◆ **Short task**
Write out, word for word, the stretch of the sampling-functions text below from "These function from" through "return torch.argmax(logits, dim=-1)".
# start of Text to read
Each function gets FloatTensor of size [\*, logits], and returns LongTensor of size [\*], where \* - is the arbitrary number of dimensions.

These function from torch can be useful:
- [torch.multinomial](https://pytorch.org/docs/stable/generated/torch.multinomial.html)
- [torch.topk](https://pytorch.org/docs/stable/generated/torch.topk.html)
- [torch.gather](https://pytorch.org/docs/stable/generated/torch.gather.html#torch.gather)

In [None]:
# TODO: implement the following functions

class ArgmaxSampling:
    def __init__(self):
        pass

    def __call__(self, logits):
        return torch.argmax(logits, dim=-1)


class MultinomialSampling:
    def __init__(self, temperature=1.0):
        self.temperature = temperature

    def __call__(self, logits):
                # Your code here
        raise NotImplementedError("TODO: assignment")
        # ^^^^^^^^^^^^^^



class TopKSampling:
    def __init__(self, k, temperature=1.0):
        self.k = k
        self.temperature = temperature

    def __call__(self, logits):
                # Your code here
        raise NotImplementedError("TODO: assignment")
# end of Text to read
# start of Recorded data
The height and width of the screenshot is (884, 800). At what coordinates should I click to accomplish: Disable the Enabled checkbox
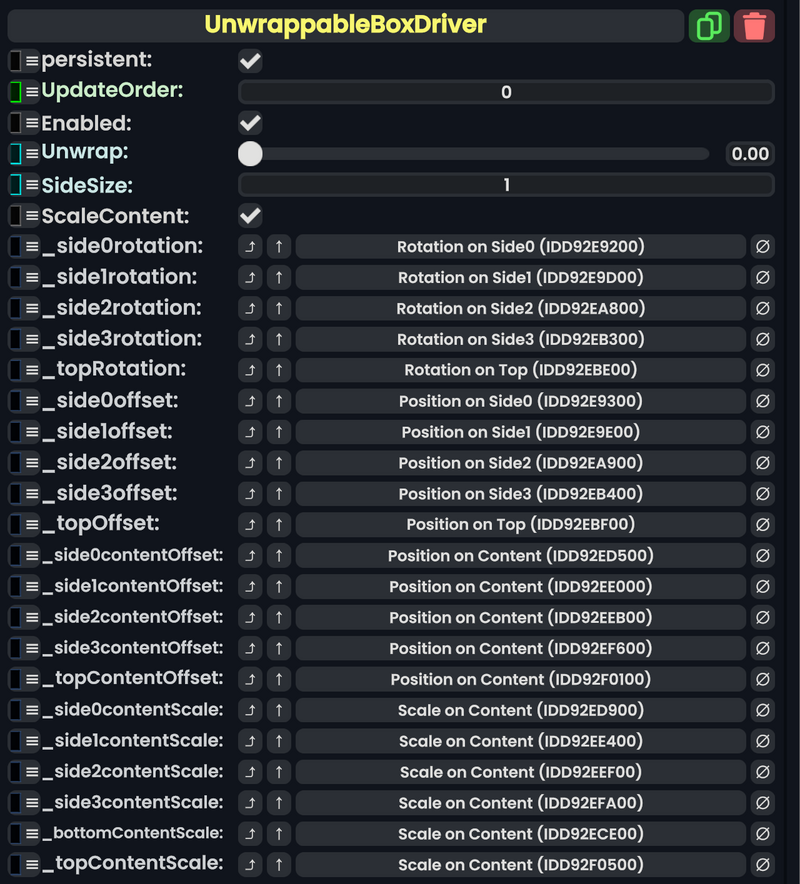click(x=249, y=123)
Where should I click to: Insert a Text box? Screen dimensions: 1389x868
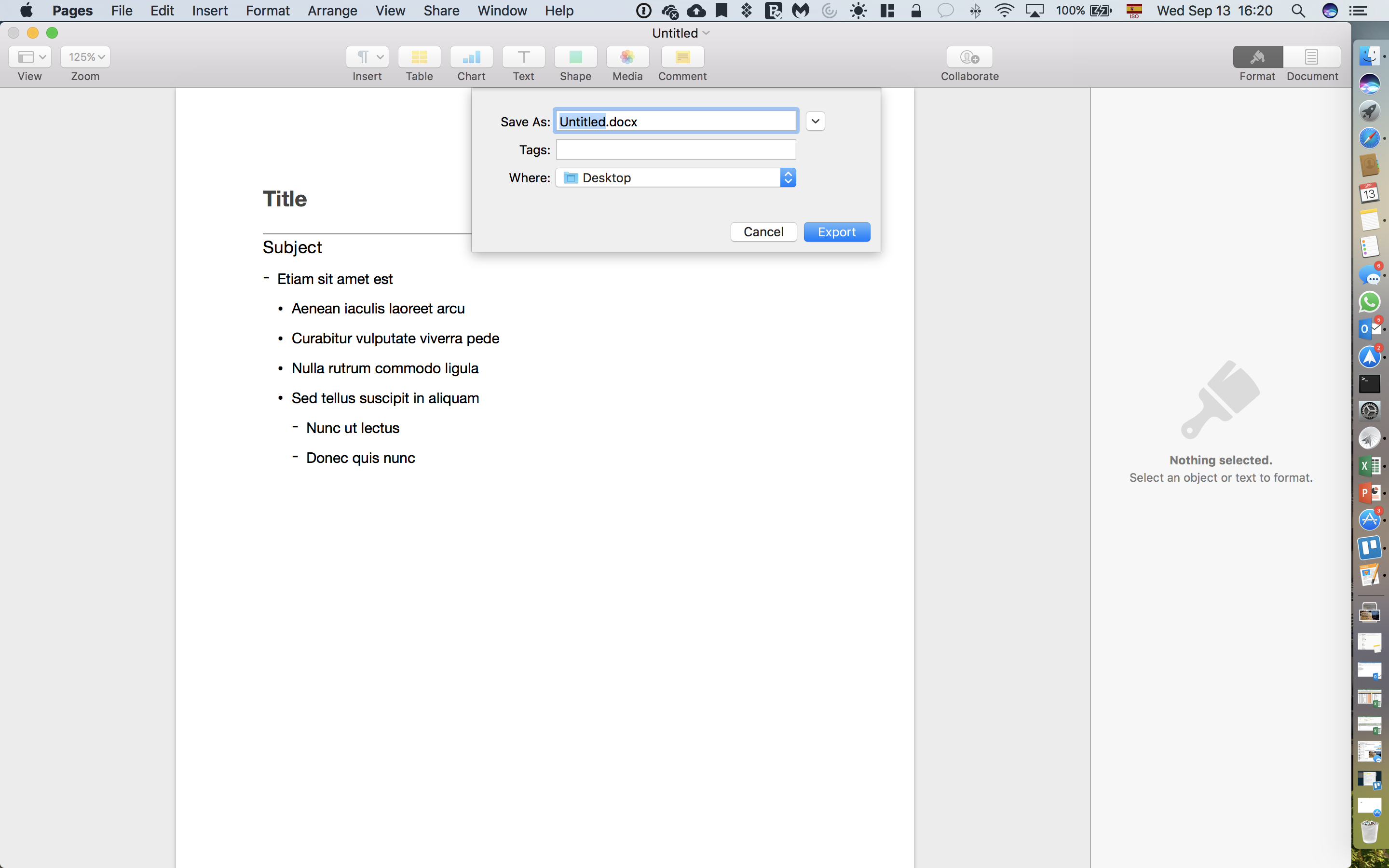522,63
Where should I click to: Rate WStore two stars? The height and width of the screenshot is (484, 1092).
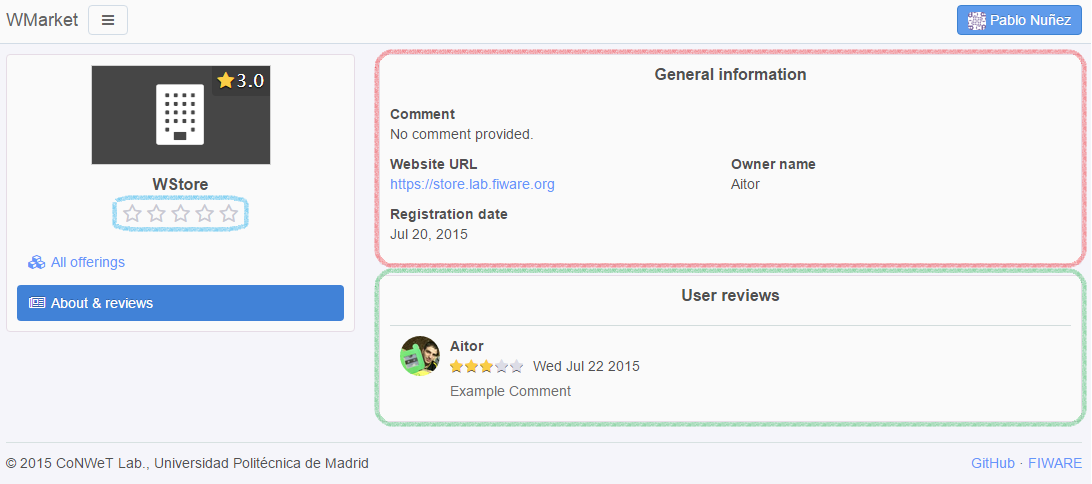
# end of Recorded data
◆ **Answer in full**
These function from torch can be useful:
- [torch.multinomial](https://pytorch.org/docs/stable/generated/torch.multinomial.html)
- [torch.topk](https://pytorch.org/docs/stable/generated/torch.topk.html)
- [torch.gather](https://pytorch.org/docs/stable/generated/torch.gather.html#torch.gather)

In [None]:
# TODO: implement the following functions

class ArgmaxSampling:
    def __init__(self):
        pass

    def __call__(self, logits):
        return torch.argmax(logits, dim=-1)